··· SOURCE EXCERPT

Kakhist: persist command history, history UI

I’ve added kakhist to mru-files.kak. It’s a separate module, so those who have their own MRU’s can use kakhist independently (it does, however, require the sh library module in the same repo). There’s also a vim q: replacement which you can map to g: (command history buffer).

kakhist saves & restores command (:) history to/from a single kakhist.txt file. It works with multiple, overlapping sessions without clobbering unrelated histories — it figures out which commands have been loaded and which are new for the session (only new ones are appended to kakhist.txt when the client exits).

Note: if you have have a single kak server for all kak's (single session), you may wish to stick with @Screwtapello’s kakoune-state-save (state-save-reg-save colon). kakhist hands the command history over to the sh, so it can do (by default when kak starts / exits) command filtering and avoid multiple-session clobbering.

Filtering

You can define arbitrary sh code to filter out commands that shouldn’t be saved (option mru_files_ignore_sh). The default code filters out quit-related commands and sets up $2 to contain the base command name, stripped of args and ! ($1 always contains the full command). You can replace it completely, or append to it. To add exclude patterns (e.g. don’t save pwd):

set -add global kakhist_ignore_sh %{
  case "$2" in
    pwd|w|write) return 0 ;;  # reject
  esac; false  # don't exclude for now
}

Such code can be further appended to. kakhist-save only checks the return code of the last command.

······
··· INFORMATION GIVEN

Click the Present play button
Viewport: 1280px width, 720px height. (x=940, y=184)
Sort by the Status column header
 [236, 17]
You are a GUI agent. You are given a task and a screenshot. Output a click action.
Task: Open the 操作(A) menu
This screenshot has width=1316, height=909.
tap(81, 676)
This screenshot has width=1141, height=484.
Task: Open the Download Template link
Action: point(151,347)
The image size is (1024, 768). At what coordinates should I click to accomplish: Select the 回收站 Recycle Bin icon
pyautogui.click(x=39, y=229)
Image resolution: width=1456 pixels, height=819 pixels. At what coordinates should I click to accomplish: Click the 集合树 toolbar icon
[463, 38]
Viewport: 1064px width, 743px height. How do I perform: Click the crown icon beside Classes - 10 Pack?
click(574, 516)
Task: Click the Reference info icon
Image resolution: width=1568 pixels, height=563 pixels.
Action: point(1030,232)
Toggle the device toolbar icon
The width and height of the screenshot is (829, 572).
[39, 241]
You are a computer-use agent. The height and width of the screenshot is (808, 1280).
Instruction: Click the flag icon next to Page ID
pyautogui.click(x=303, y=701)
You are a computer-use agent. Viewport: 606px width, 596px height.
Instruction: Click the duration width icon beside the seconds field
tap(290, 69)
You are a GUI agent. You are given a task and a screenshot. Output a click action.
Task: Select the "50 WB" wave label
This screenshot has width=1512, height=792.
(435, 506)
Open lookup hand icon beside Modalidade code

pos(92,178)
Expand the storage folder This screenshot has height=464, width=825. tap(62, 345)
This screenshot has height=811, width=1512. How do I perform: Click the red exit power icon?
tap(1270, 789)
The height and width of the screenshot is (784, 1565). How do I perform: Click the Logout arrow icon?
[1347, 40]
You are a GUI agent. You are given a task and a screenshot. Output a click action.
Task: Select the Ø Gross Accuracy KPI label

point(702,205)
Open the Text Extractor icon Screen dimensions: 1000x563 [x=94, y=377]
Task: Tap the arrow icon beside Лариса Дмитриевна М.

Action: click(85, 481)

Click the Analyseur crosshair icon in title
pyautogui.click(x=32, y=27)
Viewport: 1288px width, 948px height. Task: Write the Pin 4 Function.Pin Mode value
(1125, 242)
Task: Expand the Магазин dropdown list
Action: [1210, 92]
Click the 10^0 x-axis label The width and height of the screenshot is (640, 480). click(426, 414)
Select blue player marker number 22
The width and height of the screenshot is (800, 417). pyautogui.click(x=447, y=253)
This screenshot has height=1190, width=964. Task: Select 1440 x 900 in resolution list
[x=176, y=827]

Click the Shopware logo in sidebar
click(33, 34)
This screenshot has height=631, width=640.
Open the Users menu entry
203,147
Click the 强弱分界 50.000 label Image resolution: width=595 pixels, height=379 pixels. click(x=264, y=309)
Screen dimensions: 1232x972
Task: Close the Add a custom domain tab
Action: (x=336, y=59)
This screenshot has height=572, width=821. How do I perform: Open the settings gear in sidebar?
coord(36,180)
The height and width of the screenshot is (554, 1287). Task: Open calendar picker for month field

······

SHORT TASK 1: Reproduce the passage from the post about kakhist starting with "set -add global" and going on through "the last command.".
SHORT TASK 2: Pick up the post about kakhist after its last sentence and continue it.

WRITTEN ANSWER 1:
set -add global kakhist_ignore_sh %{
  case "$2" in
    pwd|w|write) return 0 ;;  # reject
  esac; false  # don't exclude for now
}

Such code can be further appended to. kakhist-save only checks the return code of the last command.

WRITTEN ANSWER 2:
Command history buffer

kakhist-buf-show shows a list of previous commands, like vim’s q:. Press <ret> on any line to execute. I personally map it to “g:”:

map global goto ':' '<esc>: kakhist-buf-show<ret>' \
  -docstring 'show command history'

Implementation notes

kakhist-{load,save} add a special marker (: kakhist-save, which should never enter history normally as it begins with a space) to the colon register. kakhist-save appends everything after the last marker to kakhist.txt. This way, different sessions never step on each others’ toes.

To save, the shell script does

eval set -- "$kak_quoted_reg_colon"

… which loads all list elements into sh “$@” positionals. I believe this is the safest approach in general to loading an “array” into shell, e.g.

decl str-list tst
set -add buffer tst 'a "b" c'
set -add buffer tst 1
set -add buffer tst "d 'e' f"
echo -to-file /tmp/tst -quoting shell %opt{tst}
nop %sh{
eval set -- "$(cat /tmp/tst)"
printf 1>&2 ':%s:\n' "$3" "$2" "$1"
}

processes list members as expected.

Extra

I’ve also added persistent session (= currently open buffers) support to mru-files.kak. mru-files-session-save generates a list of edit commands that recreate the current session, in the spirit of vim’s mksession.

If you think this might be useful, please test & enjoy. Comments, suggestions, GitLab issues etc all welcome.

4 Likes

Ohhh, that’s a neat trick.

When I first made kakoune-state-save, I tried to be clever about merging the history of concurrent sessions. However, Kakoune automatically deduplicates history registers, and also caps them at 100 items, so there’s no guarantee that the command history of two concurrent sessions share any common suffix. As a result, I gave up and let concurrent sessions stomp on each other — it was simplest to implement, the risk of losing history is low, and the consequences of losing history are also pretty low.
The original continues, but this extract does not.